El reloj de la iglesia daba las cuatro en una tarde luminosa de mayo que presagiaba el verano. El pueblo estaba tranquilo. Los gatos se acurrucaban en la sombra, sobre el alfeizar de la ventana. La puerta de la casa estaba siempre abierta, oculto el interior por una oscura cortina, que dejaba pasar el aire. Con la rachas de brisa, la tela oscilaba o se hinchaba como una vela. Antiguamente, a la puerta se tejían las redes; la mujeres, sentadas en duraderas sillas de enea, ultimaban los aparejos para la pesca. Eso ocurría cuando vivía Asunción, y el pueblo era una cosa distinta de lo que es ahora. Todos los vecinos se conocían, se tratasen o no; porque había sus rencillas. Hoy recorren sus calles extraños visitantes que acuden a Albiar como moscas al confite. Durante el verano casi toda la población es de afuera. Llegan de Madrid, y quién sabe de dónde remoto lugar del extranjero. Juan vive solo en aquella casa, menos en aquellos días en que acude la sobrina a adecentar un poco los suelos y a hacer la colada. Juan es viejo, tan viejo que su cara esta llena de manchas, y su tez morena de curtido pescador la recorren venas que parecen que fueran a estallar.
Su vida ya no es vida. Durante el día, no se mueve de la silla, que en tiempos de calor sacan a la puerta de la casa. Y allí sus ojos se llenan de nostalgias y buscan ese mar azul al que entregó lo mejor de su vida. Entonces el mar era la vida, lo daba y quitaba todo, pues no dejó de llevarse a algunos a su profunda mortaja. Juan sólo conocía este mar, el Mediterráneo , cuya costa había faenado buscando la fecundidad de sus bahías, la gamba roja, el jurel, el revuelto que hacia la delicia de los calderos. El mar de Albiar, siempre radiante, sin comparación en la hermosura de sus azules, tantas veces benigno. Juan, recorrido por las largas horas de tedio, descansando la manos sobre la curva de su gallato, soñaba en el mar, ese mar donde se alegró y dolió, por cuya orilla paseaba con Asunción las radiantes mañanas de domingo, después de la misa.

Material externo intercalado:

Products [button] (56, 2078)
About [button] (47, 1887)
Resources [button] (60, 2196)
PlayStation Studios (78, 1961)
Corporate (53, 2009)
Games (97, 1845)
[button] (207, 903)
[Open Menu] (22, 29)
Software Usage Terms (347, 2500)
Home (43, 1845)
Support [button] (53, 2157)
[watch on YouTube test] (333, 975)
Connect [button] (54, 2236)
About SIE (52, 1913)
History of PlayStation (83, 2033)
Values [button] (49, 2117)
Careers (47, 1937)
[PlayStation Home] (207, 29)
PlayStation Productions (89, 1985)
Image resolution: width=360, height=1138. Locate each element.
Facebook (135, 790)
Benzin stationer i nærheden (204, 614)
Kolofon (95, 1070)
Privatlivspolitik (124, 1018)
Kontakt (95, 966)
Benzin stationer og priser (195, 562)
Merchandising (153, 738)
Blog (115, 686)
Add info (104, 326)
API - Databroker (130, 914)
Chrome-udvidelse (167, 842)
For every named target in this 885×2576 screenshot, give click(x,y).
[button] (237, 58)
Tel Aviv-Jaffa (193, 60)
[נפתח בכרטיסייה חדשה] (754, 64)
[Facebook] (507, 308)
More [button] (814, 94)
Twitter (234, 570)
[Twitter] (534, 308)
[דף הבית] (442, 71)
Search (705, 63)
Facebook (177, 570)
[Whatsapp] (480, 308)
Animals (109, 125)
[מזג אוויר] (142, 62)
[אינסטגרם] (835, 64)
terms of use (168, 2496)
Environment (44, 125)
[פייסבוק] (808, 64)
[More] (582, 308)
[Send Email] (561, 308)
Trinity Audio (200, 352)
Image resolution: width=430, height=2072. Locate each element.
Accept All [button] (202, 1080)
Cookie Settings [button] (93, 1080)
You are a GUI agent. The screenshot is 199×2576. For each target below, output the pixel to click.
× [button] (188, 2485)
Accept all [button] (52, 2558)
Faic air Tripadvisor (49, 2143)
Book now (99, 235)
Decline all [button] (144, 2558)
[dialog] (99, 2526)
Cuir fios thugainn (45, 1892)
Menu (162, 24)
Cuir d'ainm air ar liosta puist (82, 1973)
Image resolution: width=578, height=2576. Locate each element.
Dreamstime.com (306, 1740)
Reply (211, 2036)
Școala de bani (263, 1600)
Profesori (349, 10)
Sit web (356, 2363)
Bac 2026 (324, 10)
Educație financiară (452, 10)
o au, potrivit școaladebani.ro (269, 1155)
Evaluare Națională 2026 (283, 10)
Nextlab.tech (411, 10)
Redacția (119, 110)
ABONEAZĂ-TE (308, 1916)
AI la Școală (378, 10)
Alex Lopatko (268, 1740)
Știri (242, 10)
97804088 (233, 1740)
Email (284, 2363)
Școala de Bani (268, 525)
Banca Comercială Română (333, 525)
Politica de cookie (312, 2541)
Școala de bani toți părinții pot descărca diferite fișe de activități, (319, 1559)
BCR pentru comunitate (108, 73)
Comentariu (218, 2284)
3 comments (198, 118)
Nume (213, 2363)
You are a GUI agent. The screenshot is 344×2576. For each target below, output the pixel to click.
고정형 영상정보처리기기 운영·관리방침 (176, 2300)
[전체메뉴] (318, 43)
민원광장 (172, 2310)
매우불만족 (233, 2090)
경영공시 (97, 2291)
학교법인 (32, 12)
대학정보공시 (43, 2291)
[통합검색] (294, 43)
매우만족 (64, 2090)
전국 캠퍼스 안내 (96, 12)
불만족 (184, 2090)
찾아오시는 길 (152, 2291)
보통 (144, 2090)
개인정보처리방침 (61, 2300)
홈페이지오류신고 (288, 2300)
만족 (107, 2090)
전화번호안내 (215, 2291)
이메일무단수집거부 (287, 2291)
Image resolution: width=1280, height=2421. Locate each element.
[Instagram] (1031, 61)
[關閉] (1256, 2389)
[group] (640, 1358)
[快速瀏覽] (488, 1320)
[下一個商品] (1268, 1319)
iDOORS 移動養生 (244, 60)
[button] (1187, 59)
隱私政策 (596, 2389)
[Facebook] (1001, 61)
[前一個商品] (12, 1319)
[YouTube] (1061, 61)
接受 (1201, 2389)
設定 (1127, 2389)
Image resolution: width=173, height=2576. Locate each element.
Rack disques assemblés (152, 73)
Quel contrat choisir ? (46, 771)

Pero Asunción ya no está, y Albiar ya nos es Albiar. Entonces la vida era otra, más elemental pero más plena. Cuando llegaron los veraneantes se perdió el pulso de la cosas, la vida se malgastaba en trivialidades que no se sabía si conducían a algún fin. Hoy el puerto es un bosque de mástiles de embarcaciones de recreo. La mar ha dejado de ser una necesidad, para convertirse en un entretenimiento. Asunción no llegó a verlo, pues no sobrevivió a la tuberculosis de entonces. Dejó solo a Juan para afrontar el cambalache que iba a sobrevenir al pueblo. Lo único que queda intacto, es el pequeño cementerio, sobre la colina. Por una obscura resolución decidieron no demoler sus viejas tapias y habilitar uno más moderno, adyacente. En el nuevo abundan los nichos y los marmóreos mausoleos de gentes adineradas. En el antiguo han preservado las tumbas tal cual eran, con sus lápidas de granito agrietadas, en las que aún se puede adivinar las huellas recientes de algunas flores. Juan, esporádicamente, cuando se lo permitía la salud, ascendía el sinuoso camino hasta el cementerio. Allí pasaba un par de horas junto a la tumba de Asunción, pues se le antojaba que tenían más cosas de que hablar después de muerta que mientras estuvo viva. Hablaban de muchas cosas, de los tiempos antiguos, de cuando niños se conocieron en la guerra, de su noviazgo y de sus bodas, de los hijos que pudieron haber tenido y no tuvieron, de las gentes de Albiar, de lo mucho que ha cambiado el pueblo, hasta el punto de que si Asunción pudiera verlo no lo reconocería.
Desde la cima del cementerio, en su última ascensión a aquel lugar en el automóvil de su sobrina, Juan observa el mar, reverberando cegador bajo el azul diáfano de la primavera. En el cementerio, las flores lucen todo su esplendor; pero Juan ya recela de esa vitalidad restringida por el tiempo. Todo se marchita, como se le marchitó Asunción entre los brazos; aunque el mar en sus azules parece el mismo de siempre y la leve brisa difunde como una fragancia semeja al dulce perfume de Asunción. Juan suspira y piensa: "Mar de Albiar, ¿por qué inundas con tu luminosidad mis ojos y no puedes iluminar siquiera esa oscuridad permanente de Asunción? Pronto todo también será para mí oscuridad, pero acaso desde esta colina, con los ojos del ánima, podré eternamente contemplarte. Esa sería mi dicha".